ジャケットはラペルの途中で着丈をカットしてしまったかのようなディテール、ミニスカートも丈を手繰って留め付けたように見える。パンツはハイウエストを折り返したかのようなウエストライン。大きなドレスとコントラストを作るのは、おなかが見えるディテールやハーネスのようなパーツのレイヤードだ。クッションのような量感を部分的に入れたドレスもへその位置だけがボタンが閉まらずに開いている。
小さなボディースーツのようなアイテムをドレスに重ねて着ることで、ハーネスのようにドレスをゆがませる。ユーモアたっぷりのディテールで見せるちょっと壊れ気味のガーリールックが楽しい。
前シーズン、デビューショーを飾ったリロト(富塚尚樹)が、そのオリジナリティーをアピールし始めた。シンガーのカネコアヤノの生演奏とともに見せた服は、川久保チルドレン特有の甘さと強さをはらんだもの。前シーズンはコムデギャルソンの影響が強すぎるように感じたが、春夏は繊細な素材感を生かして量感のシルエットを作った。フリルや花の刺繍、チェック地に重なるフロッキーのチューリップ柄、そこに穴あきのベアバックが迫力を作る。
艶感のあるデニムにフリルをトリミングしてチュニックやパンツに。
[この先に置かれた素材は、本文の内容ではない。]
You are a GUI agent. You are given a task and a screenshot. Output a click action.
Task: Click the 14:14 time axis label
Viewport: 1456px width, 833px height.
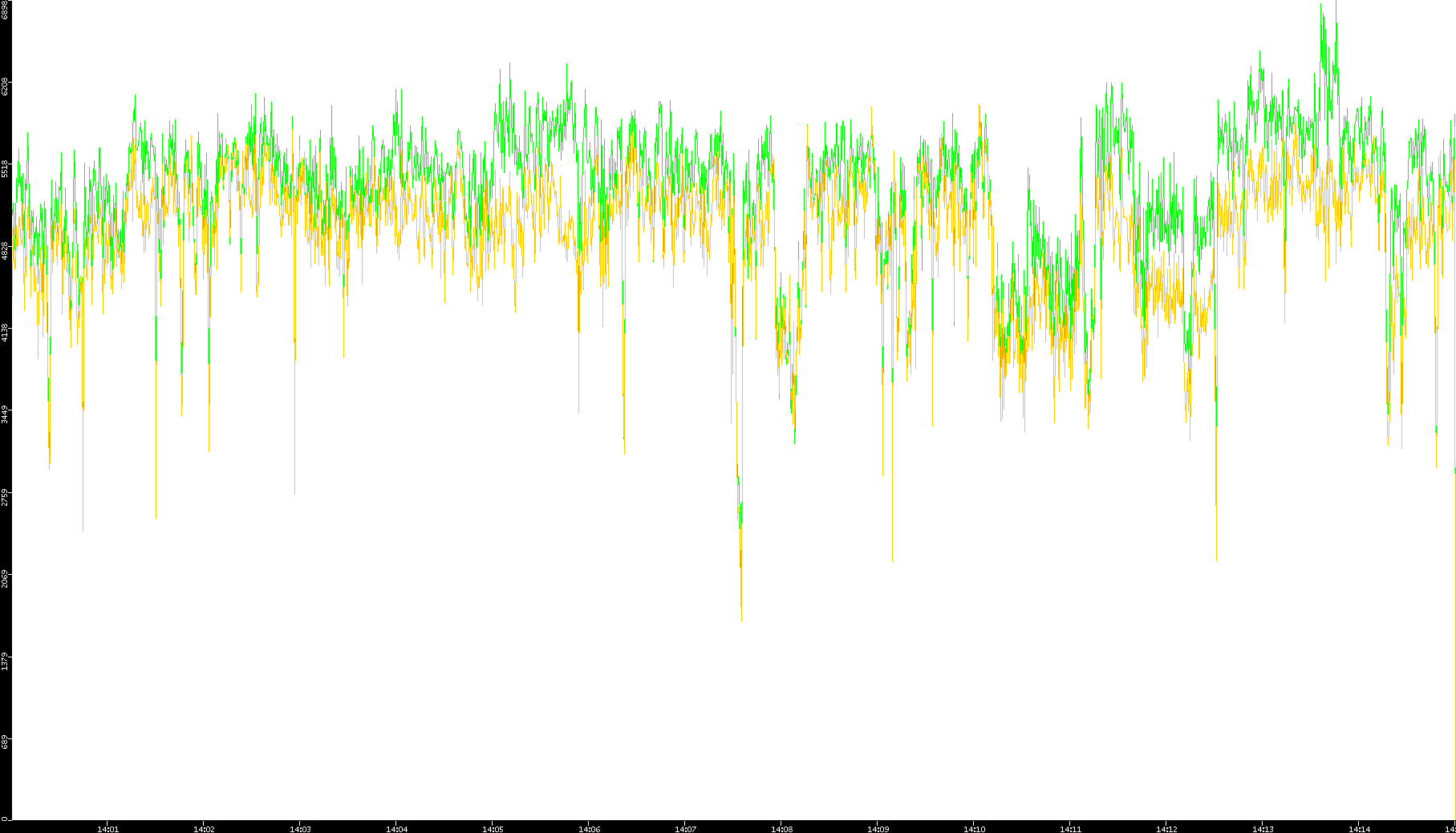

透け感のチェック柄のトップとフリルのスカートは、その軽やかな量感がモリー・ゴダードとの共通点を感じさせる。甘酸っぱくてとがった歌声とシンクロする、甘くてとがったコレクション。点数は少ないが、今後を期待させる。
ユニセックスのアクオド・バイ・チャヌ(チャヌ)は、グラフィカルプリントの切り替え、ジップディテールを取り入れた遊び心のあるストリートスタイル。メンズシャツの襟の部分をスポーツウェアのようなジップ付きスタンドカラーにしたり、ジャージーパンツのサイドをジップで大胆に開いて素肌を見せたり。女の子が着るオーバーサイズのスタジャンの袖のサイドもジップで開く。その下にリブ袖のコンビネゾンを重ね着するなど、パンクでガーリーなスタイリングも。
ミドラ(安藤大春)は忘れな草をモチーフに、フォーマルなドレススタイルと日常のリアルクローズの2軸で見せた。ブライダルドレスは膝上から足首まで異なるヘムラインを重ねて軽やかに。日常着はチェックやストライプなどトラッド柄をベースに、透ける素材の切り替えやアシンメトリーなスカートラインで今っぽさをプラス。トレンチコートを合わせるなど、甘辛ミックスで活動的に仕上げた。
ヴィヴィアンノスー(ヴィヴィアンノスー)は、メンズライクなテーラードスーツとシャツを、デコンストラクト(再構築)の手法でフェミニンに変化させた。テーラードジャケットは身頃の骨組みだけ残してカットし、共布をアップリケ。ずるっと落ちた袖をボタンで留める。シャツドレスにはビュスティエやブラをレイヤード。ざっくりカットした身頃からのぞく肌がなまめかしい。
メミューズはアイドルグループ、でんぱ組.incの相沢梨紗が手掛けるブランド。トランスペアレントな素材を生かし、フューチャリスティックなロマンチックスタイルを見せた。フリルディテールの入ったワンピースをくるむのは、チュールやフィルムをラミネート加工したシフォン。ドレスはスカートや袖を途中でカットし、細いリボンをめいっぱい使ってつなぎ合わせる。「女の子からあふれ出る個性やエネルギーを、ラッピングするように閉じ込めた」と相沢。
ヒロココシノ(コシノヒロコ)は、大きなジャケットの背中に穴を開け、そこから片方の腕を通して横向きに着る、身頃と袖を折り畳みながら一体にするといったどこか違和感を持つような造形を、着てきれいな服に完成させる。あらわになった肩も腰からつるしたジャケットも上品に表現されている。肩から持ってきた布を胸元でぐるぐる結んで垂らしたワンショルダートップ、腰で布をねじりながら巻いたようなオーバースカートなど、布の流れを見せるアイテムも。テーマは変幻自在。最後はキッチュな水墨画をイメージしたというプリントのドレスが並んだ。